____ Source extract

By Amelia Blackwater: For Complete Post, Click Here…
It’s Women’s History Month and the theme is #ChooseAChallenge. This month, I’m choosing to challenge the stigmas around women with disabilities.
Women with disabilities are often subjected to the double discrimination of gender and disability. This inequality is further exacerbated if they are members of other marginalized groups such as race or sexual orientation. As a woman with a physical and mental disability, I’ve worked my whole life fighting with educators, employers, and doctors to get them to take me seriously. Because of this, I’ve always had to have my father or my husband with me as an advocate for anyone to listen to me. As a grown woman, I should not have to rely on the men in my life for my voice to be heard.
Where women with disabilities need the most support, we are being failed. Disabled women are grossly left behind in healthcare. They are less likely to receive regular health screenings, are at risk for forced sterilization, and are undiagnosed due to outdated research and practices. A study in the U.S. showed that women with disabilities were significantly less likely to receive pelvic exams than non-disabled women. Women are often not taken seriously by their doctors. They are often seen as over-exaggerating their pain or faking it. Illnesses that primarily affect women such as endometriosis can take upwards of six to 10 years to be properly diagnosed. Their pain is seen as just a bad period.

________
____ Data extracts

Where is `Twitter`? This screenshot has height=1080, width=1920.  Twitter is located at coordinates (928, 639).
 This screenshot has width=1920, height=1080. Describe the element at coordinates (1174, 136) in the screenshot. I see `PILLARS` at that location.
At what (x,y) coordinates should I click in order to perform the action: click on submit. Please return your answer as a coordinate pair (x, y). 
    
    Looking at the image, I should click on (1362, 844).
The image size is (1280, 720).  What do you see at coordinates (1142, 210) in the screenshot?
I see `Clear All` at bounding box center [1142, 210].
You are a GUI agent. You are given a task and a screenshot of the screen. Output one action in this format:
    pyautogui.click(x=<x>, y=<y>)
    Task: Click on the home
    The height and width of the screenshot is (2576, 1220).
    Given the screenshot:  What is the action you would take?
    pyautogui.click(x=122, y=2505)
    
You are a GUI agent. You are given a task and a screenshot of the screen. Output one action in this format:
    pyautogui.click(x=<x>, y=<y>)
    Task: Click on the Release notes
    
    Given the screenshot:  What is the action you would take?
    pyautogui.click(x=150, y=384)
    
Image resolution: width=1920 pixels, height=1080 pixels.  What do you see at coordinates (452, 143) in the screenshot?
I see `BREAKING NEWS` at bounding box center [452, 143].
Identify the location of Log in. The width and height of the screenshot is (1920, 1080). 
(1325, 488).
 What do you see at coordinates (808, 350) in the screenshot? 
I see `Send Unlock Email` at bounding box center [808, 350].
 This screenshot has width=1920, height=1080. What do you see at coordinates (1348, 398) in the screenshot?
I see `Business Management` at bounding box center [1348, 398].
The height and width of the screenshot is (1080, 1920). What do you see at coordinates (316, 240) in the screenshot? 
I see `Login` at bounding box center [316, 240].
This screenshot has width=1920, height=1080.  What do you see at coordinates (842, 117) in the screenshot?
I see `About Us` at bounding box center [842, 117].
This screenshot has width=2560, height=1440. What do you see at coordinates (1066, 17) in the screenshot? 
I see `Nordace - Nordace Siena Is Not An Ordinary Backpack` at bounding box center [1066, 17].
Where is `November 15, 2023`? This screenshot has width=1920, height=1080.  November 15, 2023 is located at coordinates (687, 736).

________

| Work to be completed |
Retype the stretch of the post on women with disabilities from "By Amelia Blackwater: For" through "women with disabilities." with no changes. The lines are separate material with no connection to the post on women with disabilities.

| Answer to this problem |
By Amelia Blackwater: For Complete Post, Click Here…
It’s Women’s History Month and the theme is #ChooseAChallenge. This month, I’m choosing to challenge the stigmas around women with disabilities.